Personal information
- Born: October 18, 1985 (age 40) Kaizuka, Osaka

Professional wrestling career
- Ring name(s): Atsunosuke Matsuyama Atsushi Kotoge Atsushi-kun Kaiju no Kobun Kototaro
- Billed height: 1.77 m (5 ft 9+1⁄2 in)
- Billed weight: 83 kg (183 lb)
- Trained by: Osaka Pro Wrestling dojo
- Debut: April 29, 2005

= Atsushi Kotoge =

Japanese professional wrestler

Atsushi Kotoge (小峠 篤司, Kotōge Atsushi) (born October 18, 1985) is a Japanese professional wrestler, currently signed to Pro Wrestling Noah, where he is a former one-time GHC Tag Team Champion, three-time GHC Junior Heavyweight Champion and record eleven-time GHC Junior Heavyweight Tag Team Champion.
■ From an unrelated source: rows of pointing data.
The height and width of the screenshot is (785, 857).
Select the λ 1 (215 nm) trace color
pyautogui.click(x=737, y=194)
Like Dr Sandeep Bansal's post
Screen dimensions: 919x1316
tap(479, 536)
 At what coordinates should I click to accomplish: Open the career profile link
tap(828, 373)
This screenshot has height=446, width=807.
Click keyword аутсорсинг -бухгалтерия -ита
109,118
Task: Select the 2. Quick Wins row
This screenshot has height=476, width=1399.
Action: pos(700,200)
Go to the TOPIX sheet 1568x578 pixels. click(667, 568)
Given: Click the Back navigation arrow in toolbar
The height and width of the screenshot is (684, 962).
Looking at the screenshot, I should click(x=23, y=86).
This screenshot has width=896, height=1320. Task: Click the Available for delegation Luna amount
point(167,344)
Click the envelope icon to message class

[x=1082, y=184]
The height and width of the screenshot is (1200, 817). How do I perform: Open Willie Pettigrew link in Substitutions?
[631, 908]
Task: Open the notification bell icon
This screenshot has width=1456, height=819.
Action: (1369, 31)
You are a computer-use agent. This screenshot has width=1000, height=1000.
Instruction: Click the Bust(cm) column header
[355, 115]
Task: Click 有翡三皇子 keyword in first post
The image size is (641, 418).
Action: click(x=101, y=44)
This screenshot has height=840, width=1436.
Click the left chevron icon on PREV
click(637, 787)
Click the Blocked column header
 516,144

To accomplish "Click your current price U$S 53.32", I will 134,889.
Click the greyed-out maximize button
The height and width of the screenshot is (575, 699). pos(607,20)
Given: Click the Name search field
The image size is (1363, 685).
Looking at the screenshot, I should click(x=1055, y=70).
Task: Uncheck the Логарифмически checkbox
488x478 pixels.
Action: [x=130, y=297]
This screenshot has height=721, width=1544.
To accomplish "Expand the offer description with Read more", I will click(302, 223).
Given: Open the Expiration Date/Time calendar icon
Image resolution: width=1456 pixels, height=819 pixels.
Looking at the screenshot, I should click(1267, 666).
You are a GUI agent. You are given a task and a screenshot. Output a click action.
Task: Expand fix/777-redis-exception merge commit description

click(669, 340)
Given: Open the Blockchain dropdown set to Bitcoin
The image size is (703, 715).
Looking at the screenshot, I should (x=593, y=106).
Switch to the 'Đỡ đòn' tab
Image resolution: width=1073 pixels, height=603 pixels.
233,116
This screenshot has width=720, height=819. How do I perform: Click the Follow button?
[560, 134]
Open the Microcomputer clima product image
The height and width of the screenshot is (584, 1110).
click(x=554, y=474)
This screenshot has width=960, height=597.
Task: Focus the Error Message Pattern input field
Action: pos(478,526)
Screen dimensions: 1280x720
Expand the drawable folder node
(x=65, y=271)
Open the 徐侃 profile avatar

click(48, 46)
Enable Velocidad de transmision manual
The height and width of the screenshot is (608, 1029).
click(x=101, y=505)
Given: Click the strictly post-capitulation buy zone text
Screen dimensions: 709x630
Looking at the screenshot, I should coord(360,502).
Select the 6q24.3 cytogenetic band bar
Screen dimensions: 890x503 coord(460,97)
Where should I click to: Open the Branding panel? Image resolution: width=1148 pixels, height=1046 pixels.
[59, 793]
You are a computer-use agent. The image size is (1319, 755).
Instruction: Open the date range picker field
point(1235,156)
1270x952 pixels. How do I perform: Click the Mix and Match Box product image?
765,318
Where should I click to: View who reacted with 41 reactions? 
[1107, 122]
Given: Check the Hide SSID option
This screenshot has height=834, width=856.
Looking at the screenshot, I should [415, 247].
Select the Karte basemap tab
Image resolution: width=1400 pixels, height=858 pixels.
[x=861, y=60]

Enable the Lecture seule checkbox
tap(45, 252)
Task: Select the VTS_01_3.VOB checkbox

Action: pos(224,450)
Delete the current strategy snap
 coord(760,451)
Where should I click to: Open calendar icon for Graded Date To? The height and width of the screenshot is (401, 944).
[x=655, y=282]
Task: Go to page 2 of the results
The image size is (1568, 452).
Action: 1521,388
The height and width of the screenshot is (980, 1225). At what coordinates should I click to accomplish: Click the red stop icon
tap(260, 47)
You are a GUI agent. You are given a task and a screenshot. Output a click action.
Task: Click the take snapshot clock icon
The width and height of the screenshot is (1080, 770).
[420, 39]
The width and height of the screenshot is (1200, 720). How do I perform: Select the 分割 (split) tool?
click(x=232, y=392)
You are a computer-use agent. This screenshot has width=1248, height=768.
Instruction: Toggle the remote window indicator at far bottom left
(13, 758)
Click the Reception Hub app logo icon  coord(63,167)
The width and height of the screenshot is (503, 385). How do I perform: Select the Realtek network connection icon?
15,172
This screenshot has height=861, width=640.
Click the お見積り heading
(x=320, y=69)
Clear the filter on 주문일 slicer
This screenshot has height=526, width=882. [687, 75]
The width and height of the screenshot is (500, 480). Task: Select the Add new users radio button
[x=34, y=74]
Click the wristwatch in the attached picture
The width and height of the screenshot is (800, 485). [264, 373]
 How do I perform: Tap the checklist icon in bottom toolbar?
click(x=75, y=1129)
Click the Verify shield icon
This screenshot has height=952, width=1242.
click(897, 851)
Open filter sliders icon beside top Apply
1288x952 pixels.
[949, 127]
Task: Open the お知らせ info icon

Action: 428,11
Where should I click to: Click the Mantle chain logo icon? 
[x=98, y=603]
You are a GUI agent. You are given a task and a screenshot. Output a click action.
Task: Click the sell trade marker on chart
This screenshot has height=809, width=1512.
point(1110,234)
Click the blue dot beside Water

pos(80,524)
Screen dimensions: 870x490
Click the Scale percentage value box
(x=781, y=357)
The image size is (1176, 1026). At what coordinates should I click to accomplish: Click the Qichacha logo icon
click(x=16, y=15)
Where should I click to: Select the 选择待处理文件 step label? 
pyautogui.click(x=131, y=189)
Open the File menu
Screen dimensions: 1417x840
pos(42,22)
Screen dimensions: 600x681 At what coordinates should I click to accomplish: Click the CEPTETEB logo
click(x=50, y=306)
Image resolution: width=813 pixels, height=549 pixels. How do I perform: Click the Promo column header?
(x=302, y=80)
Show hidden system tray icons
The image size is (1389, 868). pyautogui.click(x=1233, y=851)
He is also known for his time in Osaka Pro Wrestling, where he was part of the tag team Momo no Seishun Tag (桃の青春タッグ, Momo no Seishun Taggu) with Daisuke Harada. Kotoge and Harada are former three-time Osaka Pro Wrestling Tag Team Champions and have also worked together for various other promotions across Japan and for Philadelphia, Pennsylvania–based Chikara in the United States.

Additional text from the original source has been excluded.